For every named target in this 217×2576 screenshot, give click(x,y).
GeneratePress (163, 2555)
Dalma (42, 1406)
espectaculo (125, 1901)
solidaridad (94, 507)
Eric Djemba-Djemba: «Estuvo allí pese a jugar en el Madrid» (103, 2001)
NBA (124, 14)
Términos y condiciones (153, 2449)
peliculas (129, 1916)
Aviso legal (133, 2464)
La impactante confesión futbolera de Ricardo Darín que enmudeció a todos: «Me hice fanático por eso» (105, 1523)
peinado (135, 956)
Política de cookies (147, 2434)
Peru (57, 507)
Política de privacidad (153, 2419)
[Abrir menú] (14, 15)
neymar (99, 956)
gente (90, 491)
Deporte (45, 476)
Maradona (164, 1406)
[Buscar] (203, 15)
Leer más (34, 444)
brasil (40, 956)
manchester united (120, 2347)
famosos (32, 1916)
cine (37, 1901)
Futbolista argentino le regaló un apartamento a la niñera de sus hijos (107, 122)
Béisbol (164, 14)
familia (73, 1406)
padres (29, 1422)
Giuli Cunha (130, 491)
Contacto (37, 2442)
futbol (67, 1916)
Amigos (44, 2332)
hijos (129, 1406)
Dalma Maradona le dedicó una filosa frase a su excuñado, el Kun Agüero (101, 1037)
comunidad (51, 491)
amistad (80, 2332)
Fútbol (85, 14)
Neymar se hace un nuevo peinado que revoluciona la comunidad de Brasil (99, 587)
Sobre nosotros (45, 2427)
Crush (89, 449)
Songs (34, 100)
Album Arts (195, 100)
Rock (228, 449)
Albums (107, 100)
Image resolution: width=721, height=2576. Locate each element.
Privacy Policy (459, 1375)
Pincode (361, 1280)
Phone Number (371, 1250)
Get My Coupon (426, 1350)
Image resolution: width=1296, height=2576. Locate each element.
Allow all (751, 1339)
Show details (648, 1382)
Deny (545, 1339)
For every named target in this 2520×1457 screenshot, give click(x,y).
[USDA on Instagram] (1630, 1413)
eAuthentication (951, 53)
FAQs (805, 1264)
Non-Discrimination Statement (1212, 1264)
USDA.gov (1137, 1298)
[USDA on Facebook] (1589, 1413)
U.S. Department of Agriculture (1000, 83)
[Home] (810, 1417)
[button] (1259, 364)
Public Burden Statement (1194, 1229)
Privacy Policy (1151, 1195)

####

:: Task requirements ::
The lines from the one containing "Non-Discrimination Statement (1212, 1264)" to the final line of the listing above must be set down exactly, both included.

:: Expected output ::
Non-Discrimination Statement (1212, 1264)
USDA.gov (1137, 1298)
[USDA on Facebook] (1589, 1413)
U.S. Department of Agriculture (1000, 83)
[Home] (810, 1417)
[button] (1259, 364)
Public Burden Statement (1194, 1229)
Privacy Policy (1151, 1195)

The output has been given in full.